**WHAT YOU ARE ASKED TO DO:** Please set down only the lines from the one containing "Tap the 排行榜 trophy badge icon" through the end of the entries below, exactly, minus any pictures.

**DATA FOR REVIEW:**

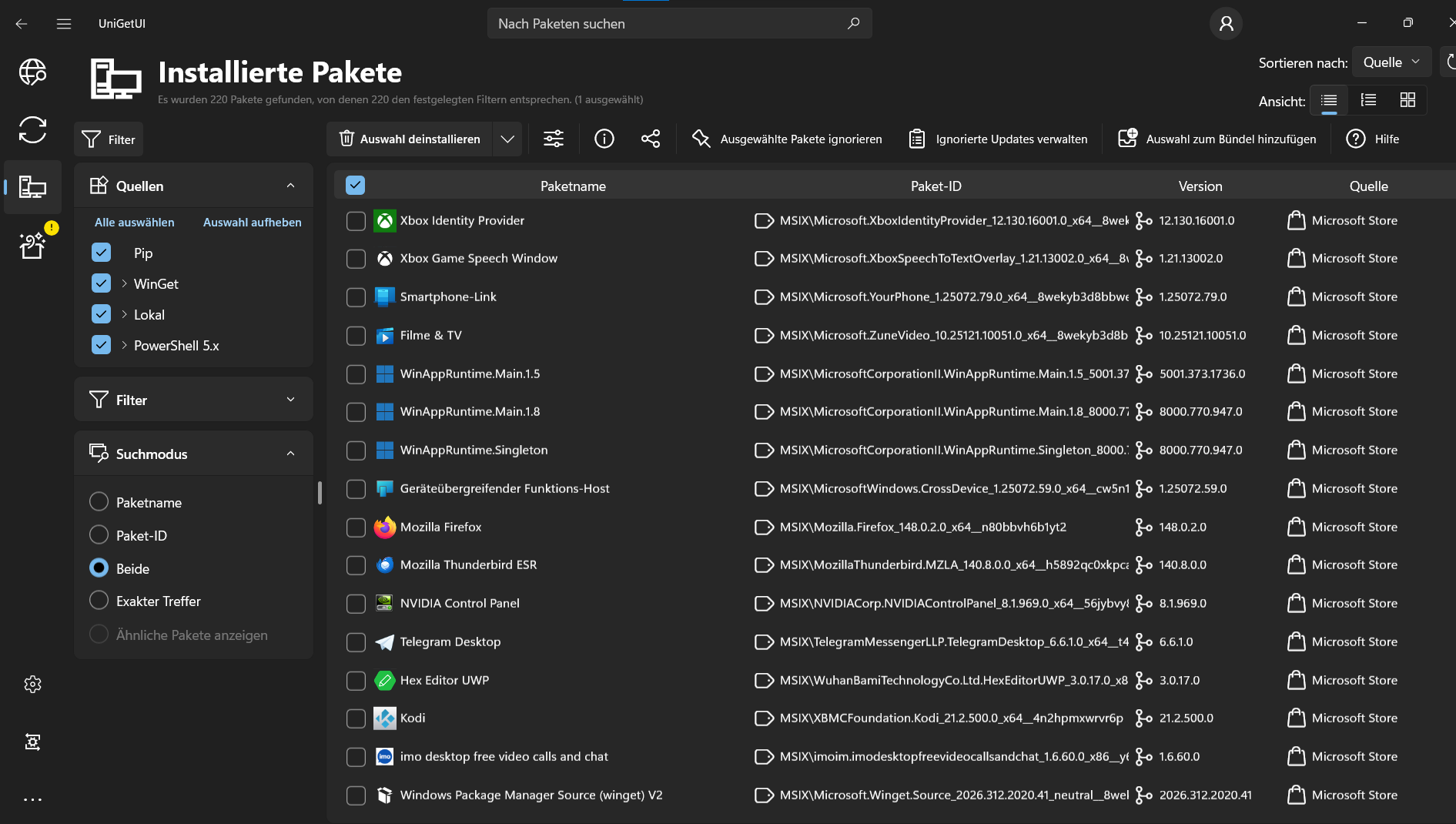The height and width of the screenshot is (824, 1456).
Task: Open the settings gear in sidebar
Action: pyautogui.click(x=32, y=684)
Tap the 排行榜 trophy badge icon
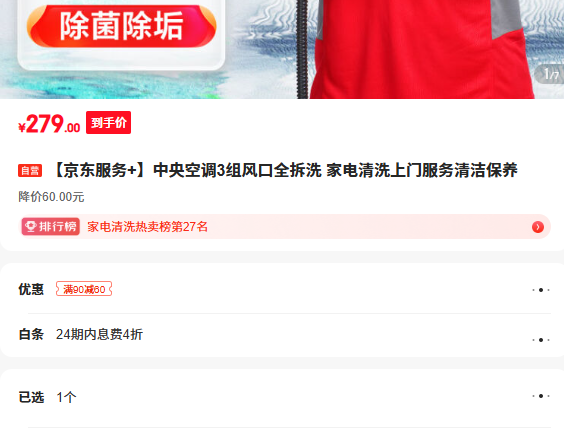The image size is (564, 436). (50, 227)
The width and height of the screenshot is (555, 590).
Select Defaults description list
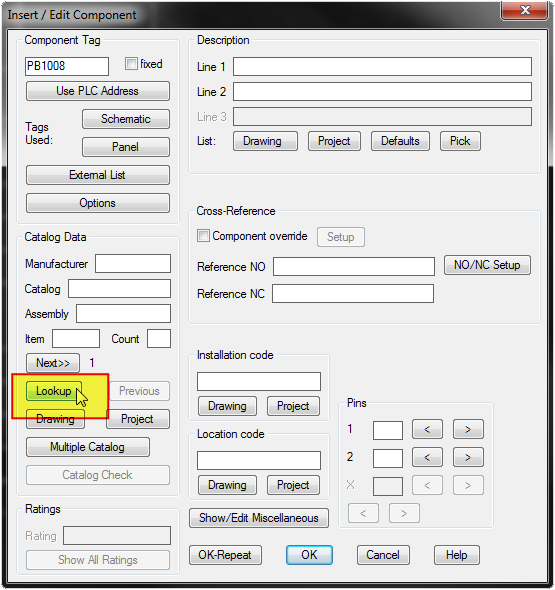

**FINISHED EXERCISE:**
Tap the 排行榜 trophy badge icon
The image size is (564, 436). (50, 227)
The width and height of the screenshot is (555, 590).
Select Defaults description list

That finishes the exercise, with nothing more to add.